PROBLEM SET »
A – Answer these questions about the post on Marjorie Agosín below, one per line, marking each answer (i), (ii) or (iii) to match.
(i) To which country did Agosín's family emigrate after fleeing Europe?
(ii) Who provided the English translation of the poem?
(iii) What is the title of the poem?
B – For each statement, say whether it agrees with the post on Marjorie Agosín below. Answer yes or no and quote the words from the post that decide it.
(i) Agosín's family fled Europe during WWII.
(ii) The poem was written after Pinochet's rule in Chile had ended.
(iii) In section II of the poem, the stars spread over us like a map.
C – Please carry on the post about Marjorie Agosín below from the point where it stops.

Friday, July 08, 2005

Stolen moments of intimacy between the races...

Marjorie Agosín is a Chilean poet. Her family fled Europe during WWII and emigrated to Chile, where as an adult, she was exiled and fled again to America.

As a woman, a Jew, a European, and a poet, she crossed many frontiers and challenged many barriers to her human experience. She is a passionate advocate for human rights and a steadfast witness of injustice. In her poetry, she records history and unveils the possibility of unity with an understanding of difference. Here is a hauntingly beautiful love poem written during Pinochet's reign of terror in Chile that offers me a deeper understanding of what is to be shared -- and risked -- in moments of connection with those whose skin color and therefore life experience we can never fully know.

(Celeste Kostopolus-Cooperman provided the English translation.)

Genesis

I
Over our heads
through the night
the stars descend,
sacred threads of evening.

II
Through the night
in this desert
of invisible Bibles,
of nomads and incantations,
stars
spread over us
like a book of prayers.

III
The moon is a sharp and clairvoyant feather
surrounding all obscurity.

DATA SHOWN »
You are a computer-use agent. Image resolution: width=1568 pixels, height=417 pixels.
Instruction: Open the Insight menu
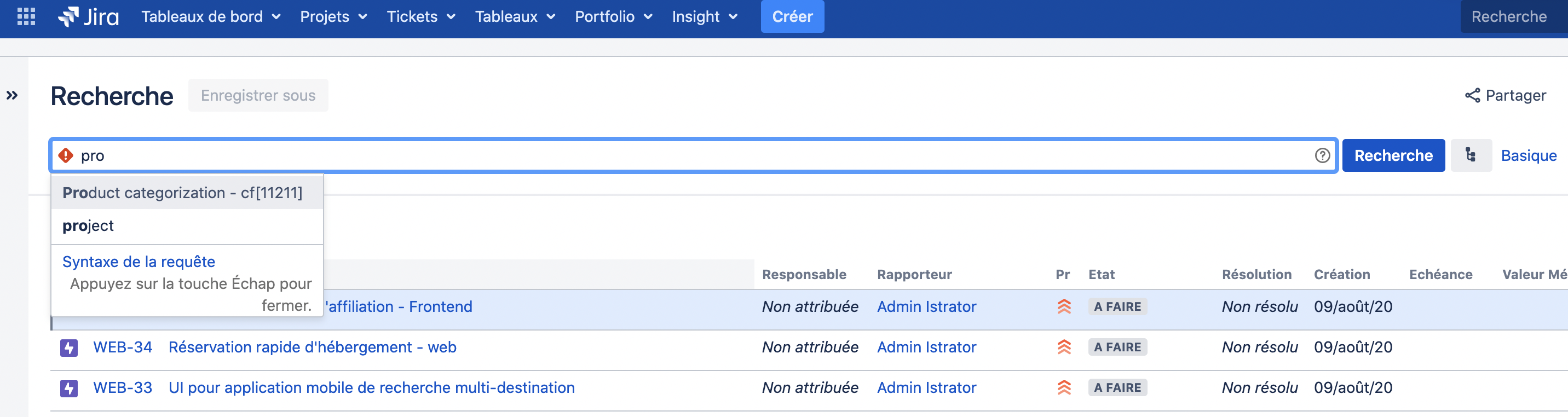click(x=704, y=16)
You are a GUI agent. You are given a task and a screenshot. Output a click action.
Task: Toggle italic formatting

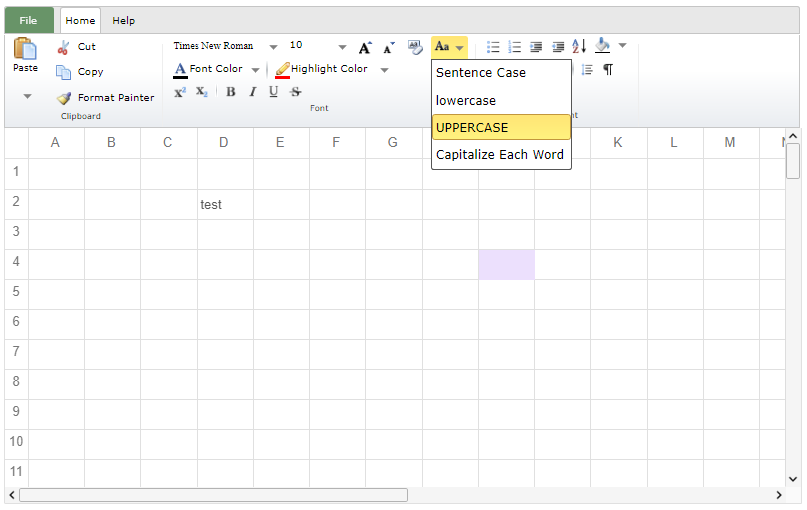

WRITTEN RESPONSES »
A –
(i) Chile
(ii) Celeste Kostopolus-Cooperman
(iii) Genesis

B –
(i) Yes: "Her family fled Europe during WWII and emigrated to Chile"
(ii) No: "written during Pinochet's reign of terror in Chile"
(iii) No: "like a book of prayers."

C –
Night passes.
Night is
your body that withdraws and
navigates intermittently through sheets of water.
A ruffled pillow
divides our bodies
dreaming the dreams of others
and sometimes those of all.

IV
Suddenly my body turns and surrounds you
like a cascade of raindrops,
like the origin of loving rings.
I encircle your waist,
a dangerous frontier.
Our legs intertwine
through the night,
and that aging body that I see
becomes clear
in my caress.

V
The bodies decide
there are no frontiers
like men and women
worn out by war.
Your face is no longer disfigured.
It recovers the savage light of love.
I cross your lips and your legs,
the destiny of your sex.

VI
There are no countries between you and me.
There are no foreign spaces.
We choose no languages.
No language
can divide us.
Your friends are already mine.
We smear our mouths like
those who butter bread or
fragments of memory
that splendid and
magnificent bedsheet that
protects us
from the fear of peace.

VII
Now we recognize each other.
I’m not that stranger from another country.
I’m every woman
surrounding the enemy who is now familiar
and you love my old age, my lines,
my children who are yours
and whom you must not kill.

VIII
Tonight
we have visited other
histories.
Your dreams are no longer
those of mutilated
men.
I am not the girl from El Salvador
without legs,
nor the Jew with tattoos of terror.
We have demolished war
with a victorious kiss
and in this dark night
we don’t think clearly
immersed in this white dream of peace.

I
Por la noche
sobre nuestras cabezas
descienden las estrellas,
hilos sagrados de la noche.

II
Por la noche,
en este desierto
de Biblias invisibles,
de nómadas y conjuros,
las estrellas nos
cubren
como un libro de rezos.

III
La luna es una pluma aguda y clarividente
rodeando toda la oscuridad.
Transcurre la noche.
La noche es
tu cuerpo que se aleja,
navega intermitente por las sábanas de agua.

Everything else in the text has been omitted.